[SUPPLIED RECORDS — start]
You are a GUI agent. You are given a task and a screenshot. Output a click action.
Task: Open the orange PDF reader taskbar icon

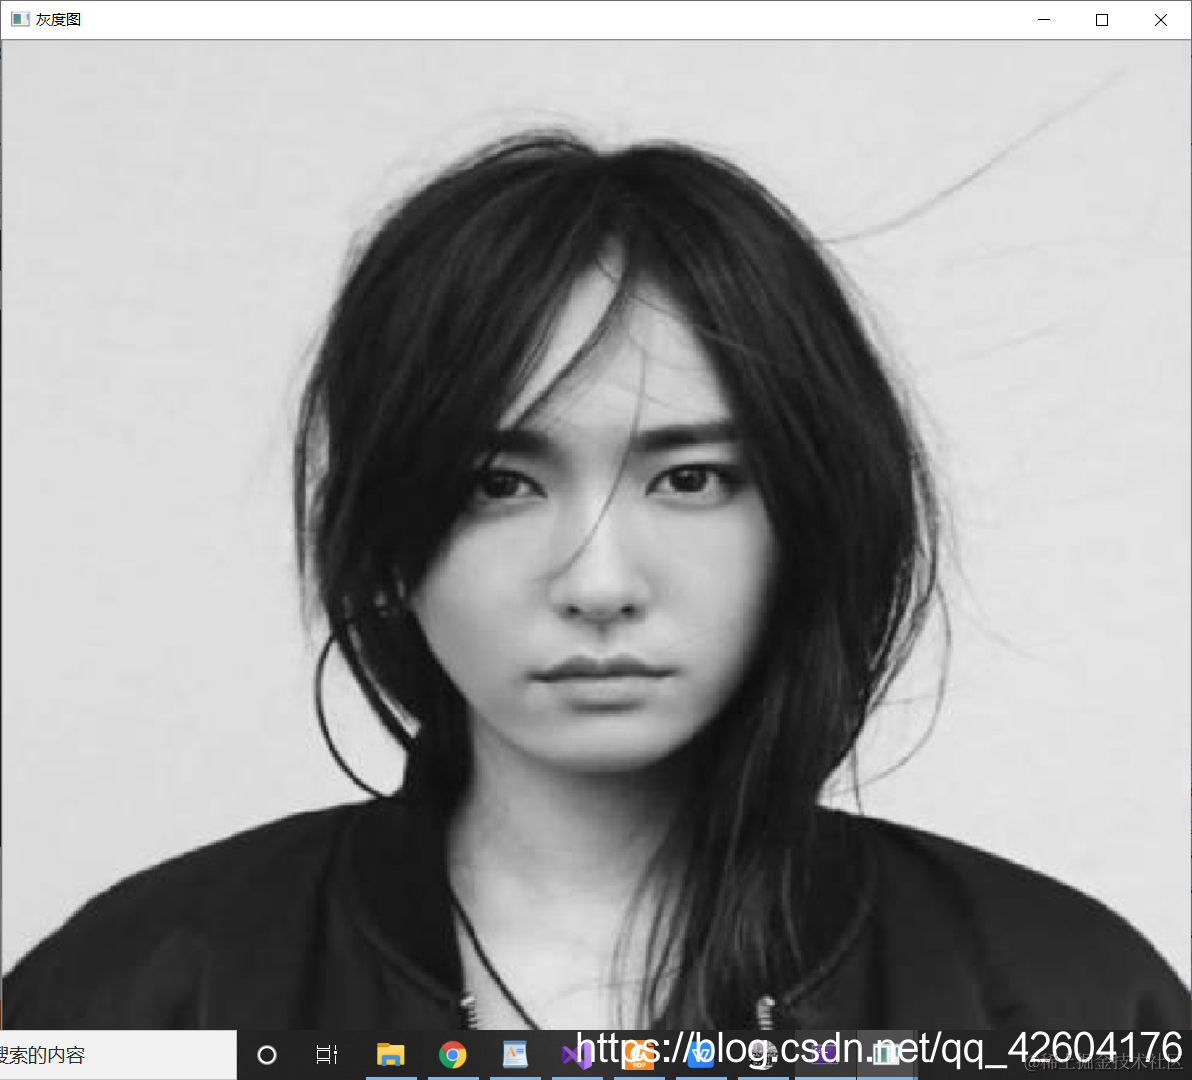click(640, 1053)
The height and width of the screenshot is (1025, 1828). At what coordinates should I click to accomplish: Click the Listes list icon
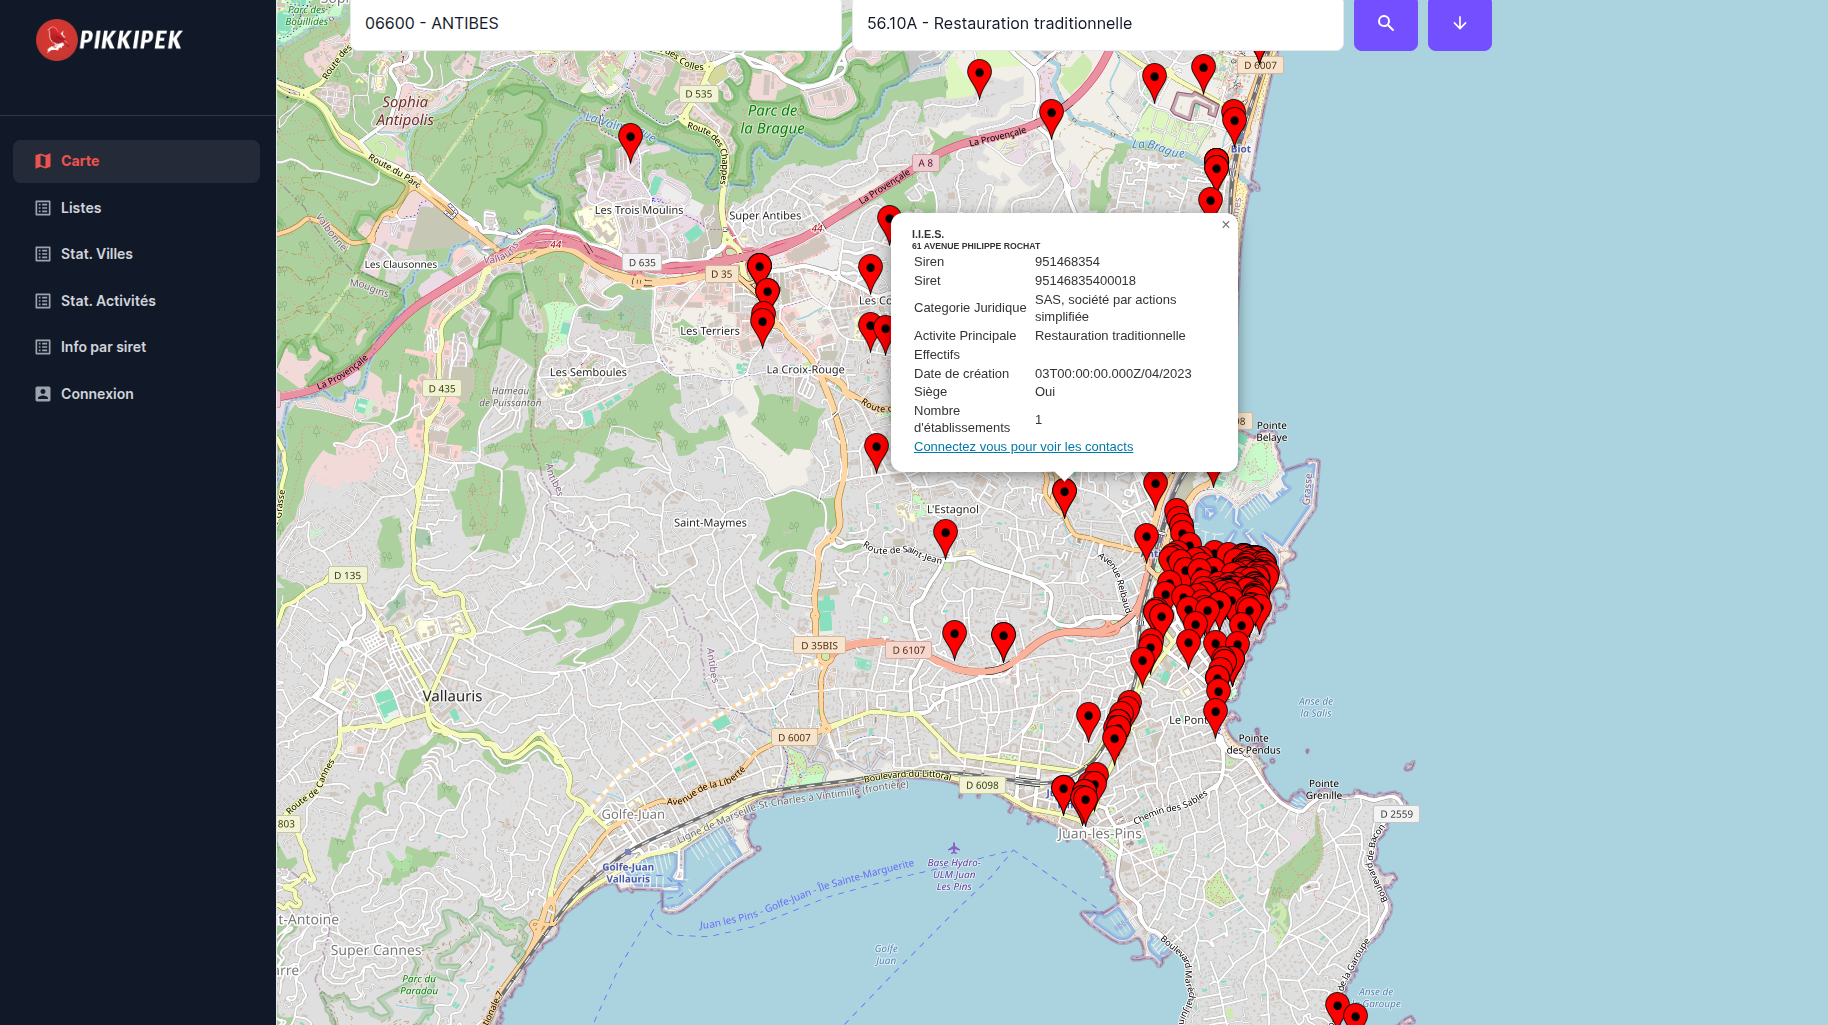click(43, 208)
[SUPPLIED RECORDS — finish]
### PROBLEM TO SOLVE
Give again, word for word, the line that contains "Task: Open the orange PDF reader taskbar icon" and every line after it through the end of the entries; omit the pictures.

### RESPONSE TO THIS TASK
Task: Open the orange PDF reader taskbar icon

click(640, 1053)
The height and width of the screenshot is (1025, 1828). At what coordinates should I click to accomplish: Click the Listes list icon
click(43, 208)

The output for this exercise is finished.